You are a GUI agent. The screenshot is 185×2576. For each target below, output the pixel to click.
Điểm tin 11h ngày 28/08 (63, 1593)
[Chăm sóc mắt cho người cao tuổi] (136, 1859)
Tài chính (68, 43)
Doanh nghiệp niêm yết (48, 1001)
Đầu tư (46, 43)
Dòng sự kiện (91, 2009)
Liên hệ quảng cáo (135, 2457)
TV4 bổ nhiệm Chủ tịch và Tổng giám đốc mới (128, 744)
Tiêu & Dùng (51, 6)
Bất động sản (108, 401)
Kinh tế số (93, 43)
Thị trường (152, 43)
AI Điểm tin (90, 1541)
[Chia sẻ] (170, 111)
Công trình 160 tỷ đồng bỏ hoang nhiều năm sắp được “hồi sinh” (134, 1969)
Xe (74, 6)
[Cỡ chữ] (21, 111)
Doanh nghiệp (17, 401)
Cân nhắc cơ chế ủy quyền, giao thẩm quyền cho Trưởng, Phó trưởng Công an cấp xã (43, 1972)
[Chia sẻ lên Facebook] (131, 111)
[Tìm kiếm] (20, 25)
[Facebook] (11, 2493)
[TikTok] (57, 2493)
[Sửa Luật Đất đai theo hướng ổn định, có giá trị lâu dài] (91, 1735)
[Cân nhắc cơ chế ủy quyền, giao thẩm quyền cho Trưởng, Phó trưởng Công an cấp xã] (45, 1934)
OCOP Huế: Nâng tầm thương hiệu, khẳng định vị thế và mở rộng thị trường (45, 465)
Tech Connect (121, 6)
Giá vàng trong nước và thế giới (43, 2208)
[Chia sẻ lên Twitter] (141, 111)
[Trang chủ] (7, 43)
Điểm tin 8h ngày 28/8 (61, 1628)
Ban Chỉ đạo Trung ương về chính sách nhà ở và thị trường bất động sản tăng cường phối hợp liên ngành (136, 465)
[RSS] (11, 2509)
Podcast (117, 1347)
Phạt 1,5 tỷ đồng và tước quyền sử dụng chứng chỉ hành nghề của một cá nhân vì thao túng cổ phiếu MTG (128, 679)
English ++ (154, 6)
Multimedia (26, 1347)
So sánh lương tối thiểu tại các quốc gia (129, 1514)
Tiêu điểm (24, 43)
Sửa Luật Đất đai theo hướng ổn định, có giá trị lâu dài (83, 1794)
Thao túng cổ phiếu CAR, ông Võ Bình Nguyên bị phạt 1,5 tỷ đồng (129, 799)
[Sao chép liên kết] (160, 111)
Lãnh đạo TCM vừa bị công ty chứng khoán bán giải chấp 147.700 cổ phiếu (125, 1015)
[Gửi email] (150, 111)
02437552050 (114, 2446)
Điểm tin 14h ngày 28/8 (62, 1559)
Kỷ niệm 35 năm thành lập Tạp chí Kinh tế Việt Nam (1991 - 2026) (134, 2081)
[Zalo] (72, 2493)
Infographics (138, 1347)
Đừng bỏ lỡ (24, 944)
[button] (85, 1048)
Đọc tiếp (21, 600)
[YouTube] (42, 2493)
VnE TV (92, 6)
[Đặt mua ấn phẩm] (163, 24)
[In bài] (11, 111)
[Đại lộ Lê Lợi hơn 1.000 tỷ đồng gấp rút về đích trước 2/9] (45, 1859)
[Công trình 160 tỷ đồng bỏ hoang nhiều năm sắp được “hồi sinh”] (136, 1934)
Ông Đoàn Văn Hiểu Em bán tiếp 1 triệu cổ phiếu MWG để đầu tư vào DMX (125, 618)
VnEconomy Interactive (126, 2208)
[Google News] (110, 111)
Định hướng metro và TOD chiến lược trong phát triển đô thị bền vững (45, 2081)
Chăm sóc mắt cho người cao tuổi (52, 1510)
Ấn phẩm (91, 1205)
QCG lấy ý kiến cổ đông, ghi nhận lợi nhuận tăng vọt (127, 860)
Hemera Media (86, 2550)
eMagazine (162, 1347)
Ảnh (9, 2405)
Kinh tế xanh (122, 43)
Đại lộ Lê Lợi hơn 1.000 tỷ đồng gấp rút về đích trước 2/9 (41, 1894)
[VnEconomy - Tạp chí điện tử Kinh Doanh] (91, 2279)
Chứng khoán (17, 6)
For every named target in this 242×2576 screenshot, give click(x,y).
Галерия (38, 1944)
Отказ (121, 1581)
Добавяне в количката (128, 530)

■ ■ ■ ■ ■ ■ ■

[WORK TASK] Retype only the lines running from the line with "Điểm tin 14h ngày 28/8 (62, 1559)" to the end of the listing, including both of those lines.

[RESPONSE TO THIS TASK]
Điểm tin 14h ngày 28/8 (62, 1559)
Kỷ niệm 35 năm thành lập Tạp chí Kinh tế Việt Nam (1991 - 2026) (134, 2081)
[Zalo] (72, 2493)
Infographics (138, 1347)
Đừng bỏ lỡ (24, 944)
[button] (85, 1048)
Đọc tiếp (21, 600)
[YouTube] (42, 2493)
VnE TV (92, 6)
[Đặt mua ấn phẩm] (163, 24)
[In bài] (11, 111)
[Đại lộ Lê Lợi hơn 1.000 tỷ đồng gấp rút về đích trước 2/9] (45, 1859)
[Công trình 160 tỷ đồng bỏ hoang nhiều năm sắp được “hồi sinh”] (136, 1934)
Ông Đoàn Văn Hiểu Em bán tiếp 1 triệu cổ phiếu MWG để đầu tư vào DMX (125, 618)
VnEconomy Interactive (126, 2208)
[Google News] (110, 111)
Định hướng metro và TOD chiến lược trong phát triển đô thị bền vững (45, 2081)
Chăm sóc mắt cho người cao tuổi (52, 1510)
Ấn phẩm (91, 1205)
QCG lấy ý kiến cổ đông, ghi nhận lợi nhuận tăng vọt (127, 860)
Hemera Media (86, 2550)
eMagazine (162, 1347)
Ảnh (9, 2405)
Kinh tế xanh (122, 43)
Đại lộ Lê Lợi hơn 1.000 tỷ đồng gấp rút về đích trước 2/9 (41, 1894)
[VnEconomy - Tạp chí điện tử Kinh Doanh] (91, 2279)
Chứng khoán (17, 6)
For every named target in this 242×2576 screenshot, give click(x,y).
Галерия (38, 1944)
Отказ (121, 1581)
Добавяне в количката (128, 530)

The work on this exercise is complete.